The Young and the Breastless

The Nadir Experiment

Season 4, Episode 6

Late Evening

Lena is having a dream. Really, more of a nightmare, perhaps. Lena was walking through a misty hall, and out from the mist came... their male maid. He was dressed in a fine, purple tux, and he beckoned Lena to come to him. Harps began to play in the background, and a heavenly choir starting singing from wherever they were hiding. And then, before anything could happen, Lena woke up in a cold sweat.

SELENA

Omgwtf.

Just then, Lena hears someone rummaging around her room, and she spring up out of bed instantly, fearing the worst. There, flipping on the lights, she sees Chik, holding a towel. Chik looks a little shocked.

CHIK

Don’t scare me like that, you lemon!

SELENA

What in the HELL are you doing in here?

CHIK

I want to take a bath.

SELENA

...what?

CHIK

What what?

SELENA

You have your own bath in your room. Get out!

CHIK

But, Lena, yours is better!

SELENA

It’s a TUB, who cares?

CHIK

Me, that’s who.

SELENA

Oh, fine. Just don’t try and drag me in there with you.

CHIK

Hmph! You’d be so lucky!

Lena falls back into bed and tries to go to sleep while Chik enters Lena’s bathroom and starts to strip down and take her bath. She too, feeling as if she’ll never go to sleep at this rate, decides she should just get ready for the day. Even though the ‘day’ was still hours and hours away.

Not wanting to share a bath with the hobbit, Lena heads out into the hall, where she finds Toan.

Toan conjures fish out from thin air, perhaps some latent power of his, and drops them all into the fish tank in the hallway.

SELENA

Wanted to be around your own kind, eh?

TOAN

Yup! Hey, what are you doing up? It’s late!

SELENA

I should ask the same thing.

TOAN

Couldn’t sleep.

SELENA

Ditto.

TOAN

Well where you goin’?

SELENA

I wanna take a bath.

TOAN

Don’t you have one in your room?

SELENA

There’s a girl in there.

TOAN

Lena! KINKY!

SELENA

Your girlfriend.

TOAN

...WHAT?

SELENA

She stole my bath, she and I weren’t making out! Sheesh! Sorry!

TOAN

Oh! Well… that’s okay, then. Apology accepted.

SELENA

Ta, fish.

Lena retreats to Chik’s room, where she climbs into Chik’s bath. Toan looks around, lost, and wants to take a shower. But, both bathrooms are occupied! He sighs and waits, and figures that by now, Chik has surely finished.
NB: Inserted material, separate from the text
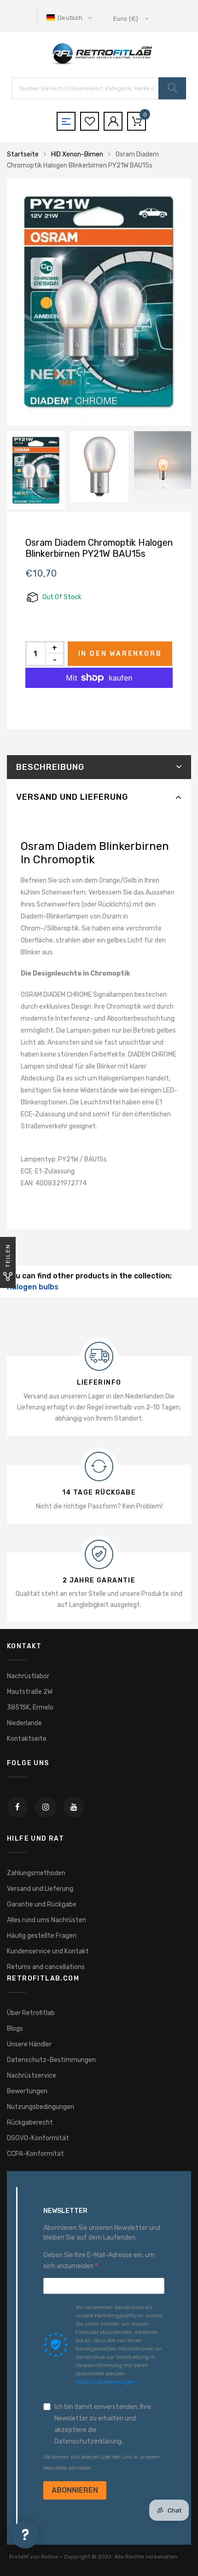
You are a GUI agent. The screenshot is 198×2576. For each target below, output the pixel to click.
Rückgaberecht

He runs into Lena’s bathroom, where a still very naked Chik is lying down in the tub. He stares, shocked, and blushes wildly. Chik tilts her head back, not really caring, and wonders what his problem is. After all, he’d already seen her nekkid before.

CHIK

What’s with you?

TOAN

...Boobies.

CHIK

Very good, Toan. Yes, that’s what they are.

TOAN

Mmmm.

CHIK

(sigh)

Not now!

She climbs out of the tub, drains it, and leaves Toan there by himself, although he’s still as motionless as a statue. She gets dressed, and then Toan finally snaps back to reality, and uses the tub himself.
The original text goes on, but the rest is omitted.